Flexibility & unique church layouts
Every congregation configures pages differently: sermon archives with embedded video, multi-campus location blocks, bilingual welcome text, giving campaigns beside event calendars. Testing must cover unusual combinations of blocks and permissions, not a single demo page.
Performance & scalability
Balancing rich media with fast load times on mobile and throttled networks. Bottlenecks often appear only with several high-resolution images, embedded livestreams, or many blocks on one page — scenarios called out for Sprint 2 load testing.
Cross-platform consistency
Uniform experience between the admin editor, Church Center web, and the mobile app. Grid column rules, image full-bleed on phone, and video controls must be verified on both desktop browsers and top iOS/Android devices.
Multi-language & RTL
Correct date/time formats and time zones for events; RTL text in drag-and-drop fields; locale-specific address fields. Trial testing surfaced RTL punctuation bugs (PC-4) and international address validation (PC-1) before any formal test cycle.
Integration consistency
Calendar and Giving blocks import live data from other Planning Center apps. Tests must catch stale events, wrong fund links, or content that updates in Calendar but not on the published Custom Page.
Exploratory findings (30-day trial)
During the week of Oct 13, 2024 I exercised the live editor at
publishing.planningcenteronline.com on a MacBook Pro (macOS Big Sur 11.7.10, Chrome 129).
Bugs were filed in Jira (PC-1 through PC-4); access available on request. The company did not require bug reports — these were supplemental.
-
PC-1 Major Location block
International locations still require “State” in address.

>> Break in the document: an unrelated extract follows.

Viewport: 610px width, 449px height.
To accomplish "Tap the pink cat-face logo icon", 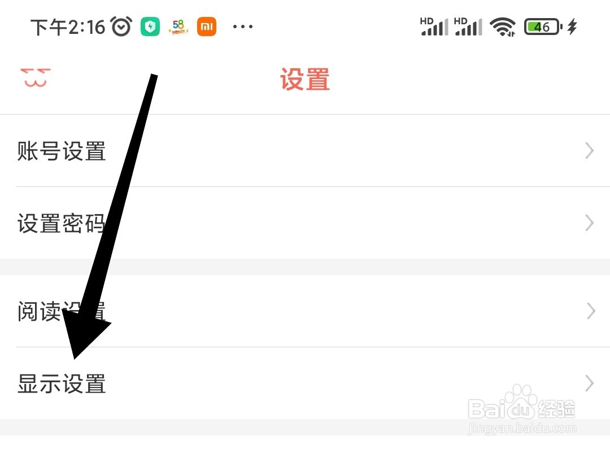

Steps: Open block editor → add Location block → set country to one without states (e.g. outside U.S.) → fill all other fields validly → leave state empty → Publish Page.
Expected: State field optional or hidden for countries without states; page publishes with map.
Actual: Error requires state; publish blocked despite valid international address. -
PC-2 Minor Text block
Link field rejects URLs without protocol — no user feedback.
Steps: Text block → link toolbar → enter
insidemcc.org(nohttps://) → save.
Expected: Auto-prefixhttps://or show “Please add a protocol.”
Actual: Link silently rejected; user not told why. -
PC-3 Minor Pages overview
“In Nav” column out of sync with editor after adding page to navigation.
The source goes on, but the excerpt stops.